There’s another level to the inconsistency in this “stuff,” as Vice President Joe Biden put it Thursday night, and for Democrats, the political validation borders on the sublime.

When Senator John Kerry ran for the presidency on the Democratic side in 2004, his equivocation of intervention à la Iraq was framed by some Republicans as borderline treason. Given the hardline approach taken by Republicans for eight years toward anyone who didn’t subscribe to “you’re with us or against us,” it’s difficult to characterize the party’s present foreign policy critiques as anything but demented at best.

Unlike John McCain in 2008, Romney and Ryan are not arguing for open ended conflict in the Middle East. But in moving to the center while remaining tied to the neoconservatives wing, the ticket isn’t really taking a nuanced approach. Indeed, it’s masking its foreign policy vagaries in the language of realism that, since the start of this century, has been monopolized by the Democratic Party. It’s playing a game of Twister it cannot win.

The union of neoconservatives and Republican realists during the Bush Administration seemed one of holy matrimony. By 2012, with the blood and treasure costs rising and the capital of the neoconservative movement all but spent, the alliance seems more like an awkward shotgun wedding.

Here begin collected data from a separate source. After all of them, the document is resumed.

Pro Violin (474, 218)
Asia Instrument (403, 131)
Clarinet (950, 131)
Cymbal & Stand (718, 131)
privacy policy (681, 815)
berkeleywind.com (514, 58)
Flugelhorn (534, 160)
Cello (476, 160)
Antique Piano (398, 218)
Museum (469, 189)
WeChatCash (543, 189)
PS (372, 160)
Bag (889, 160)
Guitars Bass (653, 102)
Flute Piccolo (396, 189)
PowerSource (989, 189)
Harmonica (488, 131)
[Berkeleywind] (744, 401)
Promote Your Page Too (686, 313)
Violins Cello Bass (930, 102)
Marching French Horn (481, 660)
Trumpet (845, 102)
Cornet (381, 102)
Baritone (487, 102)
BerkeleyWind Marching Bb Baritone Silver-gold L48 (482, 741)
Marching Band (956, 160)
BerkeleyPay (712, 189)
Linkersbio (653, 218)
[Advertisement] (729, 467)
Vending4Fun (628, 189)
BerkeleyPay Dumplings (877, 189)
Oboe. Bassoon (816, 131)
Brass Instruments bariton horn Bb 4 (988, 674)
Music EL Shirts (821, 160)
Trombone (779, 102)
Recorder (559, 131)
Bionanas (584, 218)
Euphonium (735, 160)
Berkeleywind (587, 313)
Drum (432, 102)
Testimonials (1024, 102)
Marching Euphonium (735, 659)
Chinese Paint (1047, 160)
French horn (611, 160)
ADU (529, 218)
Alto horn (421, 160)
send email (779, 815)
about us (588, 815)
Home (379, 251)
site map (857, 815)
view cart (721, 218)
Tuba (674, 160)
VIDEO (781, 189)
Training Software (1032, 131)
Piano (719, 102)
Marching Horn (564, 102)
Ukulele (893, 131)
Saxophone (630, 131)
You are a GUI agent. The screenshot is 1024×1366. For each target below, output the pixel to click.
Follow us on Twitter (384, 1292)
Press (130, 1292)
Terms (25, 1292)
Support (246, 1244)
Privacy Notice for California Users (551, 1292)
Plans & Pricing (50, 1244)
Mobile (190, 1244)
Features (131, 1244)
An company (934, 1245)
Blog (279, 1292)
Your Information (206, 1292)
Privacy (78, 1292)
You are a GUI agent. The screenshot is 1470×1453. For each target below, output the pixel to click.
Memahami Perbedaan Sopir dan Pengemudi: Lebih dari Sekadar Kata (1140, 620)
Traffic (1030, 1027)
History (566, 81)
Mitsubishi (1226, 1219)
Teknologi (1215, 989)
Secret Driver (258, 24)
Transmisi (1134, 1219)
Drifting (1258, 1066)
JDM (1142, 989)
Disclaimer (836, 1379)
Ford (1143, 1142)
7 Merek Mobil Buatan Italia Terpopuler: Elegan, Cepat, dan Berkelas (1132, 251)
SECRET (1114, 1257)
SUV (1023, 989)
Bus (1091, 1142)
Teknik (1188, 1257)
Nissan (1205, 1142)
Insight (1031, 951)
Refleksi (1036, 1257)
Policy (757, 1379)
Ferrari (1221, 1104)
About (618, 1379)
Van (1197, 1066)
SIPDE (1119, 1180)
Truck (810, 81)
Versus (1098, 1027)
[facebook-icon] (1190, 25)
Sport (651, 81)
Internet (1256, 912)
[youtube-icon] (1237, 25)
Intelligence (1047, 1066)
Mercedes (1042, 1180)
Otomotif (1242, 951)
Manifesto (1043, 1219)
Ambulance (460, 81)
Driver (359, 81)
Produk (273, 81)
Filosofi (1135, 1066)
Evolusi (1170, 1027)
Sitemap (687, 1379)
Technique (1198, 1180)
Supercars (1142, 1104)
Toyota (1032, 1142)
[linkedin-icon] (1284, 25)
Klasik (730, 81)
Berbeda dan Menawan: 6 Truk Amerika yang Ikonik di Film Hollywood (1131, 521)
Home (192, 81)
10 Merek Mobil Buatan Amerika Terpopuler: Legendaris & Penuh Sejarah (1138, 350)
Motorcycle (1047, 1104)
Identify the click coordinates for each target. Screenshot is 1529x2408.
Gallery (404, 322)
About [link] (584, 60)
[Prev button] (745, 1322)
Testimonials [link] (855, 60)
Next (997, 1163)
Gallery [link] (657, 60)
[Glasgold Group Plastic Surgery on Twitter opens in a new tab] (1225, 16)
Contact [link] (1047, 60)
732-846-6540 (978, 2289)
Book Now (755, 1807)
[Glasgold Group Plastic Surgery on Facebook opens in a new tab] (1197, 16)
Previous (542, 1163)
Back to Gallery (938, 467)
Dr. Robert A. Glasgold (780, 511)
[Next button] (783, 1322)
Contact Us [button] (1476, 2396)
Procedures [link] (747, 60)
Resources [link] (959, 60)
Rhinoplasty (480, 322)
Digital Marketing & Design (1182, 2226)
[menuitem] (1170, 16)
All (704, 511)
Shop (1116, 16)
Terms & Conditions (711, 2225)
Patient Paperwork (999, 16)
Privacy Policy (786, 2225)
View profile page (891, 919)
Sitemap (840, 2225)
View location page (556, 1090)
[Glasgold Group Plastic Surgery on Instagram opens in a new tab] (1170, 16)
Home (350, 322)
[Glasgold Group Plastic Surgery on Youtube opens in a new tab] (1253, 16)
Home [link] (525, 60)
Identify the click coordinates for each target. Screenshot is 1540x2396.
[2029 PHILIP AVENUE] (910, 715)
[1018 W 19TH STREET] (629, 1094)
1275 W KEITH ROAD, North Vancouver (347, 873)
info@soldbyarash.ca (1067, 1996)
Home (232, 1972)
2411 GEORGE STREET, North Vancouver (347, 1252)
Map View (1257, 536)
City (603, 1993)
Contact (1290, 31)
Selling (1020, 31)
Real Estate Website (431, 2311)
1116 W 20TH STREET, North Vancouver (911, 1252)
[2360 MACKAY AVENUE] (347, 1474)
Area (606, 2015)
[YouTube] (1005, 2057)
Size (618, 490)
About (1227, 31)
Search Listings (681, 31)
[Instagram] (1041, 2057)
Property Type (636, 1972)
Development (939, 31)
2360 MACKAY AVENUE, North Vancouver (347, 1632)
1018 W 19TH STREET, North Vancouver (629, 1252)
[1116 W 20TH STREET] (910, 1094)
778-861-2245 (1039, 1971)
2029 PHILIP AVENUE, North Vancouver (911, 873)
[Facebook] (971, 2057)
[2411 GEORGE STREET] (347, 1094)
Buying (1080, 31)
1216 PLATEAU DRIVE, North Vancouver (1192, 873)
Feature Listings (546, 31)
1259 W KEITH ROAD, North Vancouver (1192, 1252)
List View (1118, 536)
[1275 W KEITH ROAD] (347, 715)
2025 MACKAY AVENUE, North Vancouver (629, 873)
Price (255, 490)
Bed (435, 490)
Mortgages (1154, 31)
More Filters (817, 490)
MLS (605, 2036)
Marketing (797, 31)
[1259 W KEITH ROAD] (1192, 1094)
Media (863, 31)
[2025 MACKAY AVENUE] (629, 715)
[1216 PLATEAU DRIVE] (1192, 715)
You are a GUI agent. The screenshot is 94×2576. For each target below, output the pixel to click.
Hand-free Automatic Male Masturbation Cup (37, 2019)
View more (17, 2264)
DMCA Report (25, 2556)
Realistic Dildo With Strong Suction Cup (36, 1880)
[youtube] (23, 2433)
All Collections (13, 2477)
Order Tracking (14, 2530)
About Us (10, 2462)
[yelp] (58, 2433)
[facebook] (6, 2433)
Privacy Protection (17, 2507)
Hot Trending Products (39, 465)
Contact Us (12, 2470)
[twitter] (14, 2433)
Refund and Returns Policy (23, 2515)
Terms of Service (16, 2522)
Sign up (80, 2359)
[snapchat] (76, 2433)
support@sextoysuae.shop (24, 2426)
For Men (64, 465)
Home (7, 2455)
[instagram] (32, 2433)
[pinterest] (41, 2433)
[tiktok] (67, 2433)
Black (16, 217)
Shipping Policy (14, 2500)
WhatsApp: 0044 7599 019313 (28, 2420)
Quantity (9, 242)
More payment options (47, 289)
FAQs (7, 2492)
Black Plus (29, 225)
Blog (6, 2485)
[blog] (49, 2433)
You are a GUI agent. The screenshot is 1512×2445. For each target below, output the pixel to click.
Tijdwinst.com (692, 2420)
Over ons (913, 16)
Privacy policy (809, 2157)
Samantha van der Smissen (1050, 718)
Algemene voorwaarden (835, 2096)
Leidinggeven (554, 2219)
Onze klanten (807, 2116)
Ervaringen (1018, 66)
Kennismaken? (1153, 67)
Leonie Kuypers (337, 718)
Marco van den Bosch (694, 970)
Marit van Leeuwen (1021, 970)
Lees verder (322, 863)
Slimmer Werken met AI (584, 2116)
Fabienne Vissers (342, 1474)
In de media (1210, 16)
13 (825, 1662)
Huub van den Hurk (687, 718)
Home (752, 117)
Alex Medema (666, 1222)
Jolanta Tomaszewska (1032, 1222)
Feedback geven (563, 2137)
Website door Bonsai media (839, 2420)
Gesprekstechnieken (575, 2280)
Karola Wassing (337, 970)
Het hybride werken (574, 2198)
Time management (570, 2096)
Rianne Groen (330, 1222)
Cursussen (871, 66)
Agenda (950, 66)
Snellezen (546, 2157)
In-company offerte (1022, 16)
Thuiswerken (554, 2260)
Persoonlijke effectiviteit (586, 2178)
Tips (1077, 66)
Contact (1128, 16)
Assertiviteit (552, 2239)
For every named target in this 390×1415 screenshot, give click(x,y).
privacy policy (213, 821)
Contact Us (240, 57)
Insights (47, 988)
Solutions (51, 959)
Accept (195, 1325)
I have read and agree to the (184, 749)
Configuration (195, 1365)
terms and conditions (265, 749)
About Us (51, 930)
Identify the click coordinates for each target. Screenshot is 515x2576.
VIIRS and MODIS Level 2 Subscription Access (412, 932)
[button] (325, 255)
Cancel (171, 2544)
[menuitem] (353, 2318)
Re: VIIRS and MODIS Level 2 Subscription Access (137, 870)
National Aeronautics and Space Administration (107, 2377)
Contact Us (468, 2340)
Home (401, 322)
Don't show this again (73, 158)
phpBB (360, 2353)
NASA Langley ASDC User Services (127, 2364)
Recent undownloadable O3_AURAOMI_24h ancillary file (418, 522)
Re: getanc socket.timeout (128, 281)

Mitt Romney will have to challenge President Obama on foreign policy in the upcoming two presidential debates. But a change in tone is unlikely. Neoconservatives have dominated Republican foreign policy for more than a decade. A thorough examination of their policies is required on the right but that will take more than the four weeks that are left between now and election day. It would require an honest assessment of America’s interests and capabilities. It would require personnel changes in the ranks of Republican consultants and candidate cabinet members.

And it may even have to require an apology.